Set of tasks:
(1) According to the euthanasia article, where and when did it first appear?
(2) Translate this sentence from the euthanasia article into Spanish: "Each doctor treats each patient according to his needs at the time."
(3) Using the euthanasia article, decide whether each statement agrees with it. Answer yes or no for each, and quote the words that settle it.
(a) The speaker is a retired neurosurgeon.
(b) The speaker thinks a professional body should set one general rule for all doctors.
(c) Students in teaching hospitals usually see one doctor looking after the whole illness.

Selected passage:

_ _ _

Can the patient trust the doctor?

Should euthanasia be allowed?

This first appeared in Out There News, an AOL news channel, 10 December 1998.

Ram Kalbag, neurosurgeon: What doctors do with their patients is a personal thing. Each doctor treats each patient according to his needs at the time. The ethics committee of the British Medical Association (BMA) is looking at this whole issue. But there are certain things that you can’t say because doctors are individualists.

Human nature or human disease: it’s not like a standard product. You can’t have a general rule by a professional body saying that this is what everyone should do because no two patients are the same, no two doctors are the same or have the same experiences.

Doctors always, if patients are suffering, they give them enough to alleviate their misery. And sometimes when the main aim is to alleviate their misery, it can sometimes happen that they may end up shortening their lives. But the whole ethos of medicine is that it must be in the patient’s interest.

With increasing specialisation, doctors became more and more involved in the scientific aspect of their discipline. I am myself a retired neurosurgeon and as a neurosurgeon I’m so busy doing the highly specialised treatment procedures that I have to do that I don’t look after my patient throughout his illness. They come to a neurosurgeon or say any specialist, and they go back to whoever sent them.

Because responsibility for overall care is divided, particularly in teaching hospitals, students don’t see one chap looking after the whole illness. Therefore they have a rather biased view of what the practice of medicine is.

That explains the trend that says that doctors must communicate more with their patients, have a greater understanding. It’s being stressed now; but it should have normal practice all along.

_ _ _

Data records:
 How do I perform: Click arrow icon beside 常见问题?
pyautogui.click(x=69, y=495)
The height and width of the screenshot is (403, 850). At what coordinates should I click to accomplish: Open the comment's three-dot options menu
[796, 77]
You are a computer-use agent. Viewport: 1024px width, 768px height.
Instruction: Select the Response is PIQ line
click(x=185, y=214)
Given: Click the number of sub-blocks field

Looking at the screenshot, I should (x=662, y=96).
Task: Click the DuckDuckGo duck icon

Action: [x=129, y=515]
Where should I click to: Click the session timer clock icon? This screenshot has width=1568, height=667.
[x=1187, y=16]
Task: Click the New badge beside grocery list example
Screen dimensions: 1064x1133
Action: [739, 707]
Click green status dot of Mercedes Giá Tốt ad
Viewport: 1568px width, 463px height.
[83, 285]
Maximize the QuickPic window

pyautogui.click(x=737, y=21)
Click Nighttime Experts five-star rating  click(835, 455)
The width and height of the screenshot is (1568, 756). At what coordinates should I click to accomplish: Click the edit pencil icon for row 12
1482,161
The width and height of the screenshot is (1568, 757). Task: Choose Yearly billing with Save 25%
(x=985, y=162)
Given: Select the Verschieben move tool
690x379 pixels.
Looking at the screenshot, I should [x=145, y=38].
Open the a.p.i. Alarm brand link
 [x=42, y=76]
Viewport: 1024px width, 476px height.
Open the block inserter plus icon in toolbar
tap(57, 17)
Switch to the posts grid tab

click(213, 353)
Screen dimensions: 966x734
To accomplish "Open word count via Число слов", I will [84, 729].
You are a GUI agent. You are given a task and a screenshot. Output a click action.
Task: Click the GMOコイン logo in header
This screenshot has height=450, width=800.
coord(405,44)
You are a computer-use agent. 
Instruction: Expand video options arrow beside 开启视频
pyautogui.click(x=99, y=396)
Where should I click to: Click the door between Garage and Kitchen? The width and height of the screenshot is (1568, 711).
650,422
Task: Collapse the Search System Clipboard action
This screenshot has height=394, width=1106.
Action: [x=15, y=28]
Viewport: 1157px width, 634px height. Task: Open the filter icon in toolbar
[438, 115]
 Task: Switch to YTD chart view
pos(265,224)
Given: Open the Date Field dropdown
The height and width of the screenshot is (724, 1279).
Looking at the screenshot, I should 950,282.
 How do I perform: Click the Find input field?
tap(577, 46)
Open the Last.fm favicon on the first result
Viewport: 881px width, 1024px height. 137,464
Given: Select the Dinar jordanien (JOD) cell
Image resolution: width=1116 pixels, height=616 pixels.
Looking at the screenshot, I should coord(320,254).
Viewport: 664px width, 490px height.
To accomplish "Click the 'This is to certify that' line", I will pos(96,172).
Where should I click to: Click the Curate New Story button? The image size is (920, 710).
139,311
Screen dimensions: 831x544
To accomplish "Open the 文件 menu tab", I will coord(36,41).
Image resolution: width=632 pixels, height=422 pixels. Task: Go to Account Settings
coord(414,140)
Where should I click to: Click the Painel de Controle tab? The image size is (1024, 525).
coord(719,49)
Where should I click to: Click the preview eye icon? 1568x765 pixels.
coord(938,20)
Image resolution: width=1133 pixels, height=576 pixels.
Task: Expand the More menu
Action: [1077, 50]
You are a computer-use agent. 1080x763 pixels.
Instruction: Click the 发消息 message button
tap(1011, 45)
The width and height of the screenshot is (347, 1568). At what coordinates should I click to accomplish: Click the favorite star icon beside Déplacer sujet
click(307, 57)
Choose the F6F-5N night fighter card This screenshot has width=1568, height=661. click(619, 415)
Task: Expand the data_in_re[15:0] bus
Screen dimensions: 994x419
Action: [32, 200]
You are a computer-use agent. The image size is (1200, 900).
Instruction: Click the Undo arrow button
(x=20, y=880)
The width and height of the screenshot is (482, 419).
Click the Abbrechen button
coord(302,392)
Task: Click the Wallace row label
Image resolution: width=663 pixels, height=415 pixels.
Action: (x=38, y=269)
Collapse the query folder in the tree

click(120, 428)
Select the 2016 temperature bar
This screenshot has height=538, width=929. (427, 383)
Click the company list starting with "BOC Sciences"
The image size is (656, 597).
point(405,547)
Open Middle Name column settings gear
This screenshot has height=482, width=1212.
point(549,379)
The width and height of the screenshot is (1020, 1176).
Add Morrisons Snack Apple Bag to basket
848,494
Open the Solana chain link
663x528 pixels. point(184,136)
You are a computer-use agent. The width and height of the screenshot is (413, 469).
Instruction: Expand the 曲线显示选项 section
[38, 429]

_ _ _

Answer set:
(1) In Out There News, an AOL news channel, on 10 December 1998.

(2) Cada médico trata a cada paciente según sus necesidades en ese momento.

(3)
(a) Yes: "I am myself a retired neurosurgeon"
(b) No: "You can’t have a general rule by a professional body saying that this is what everyone should do"
(c) No: "students don’t see one chap looking after the whole illness"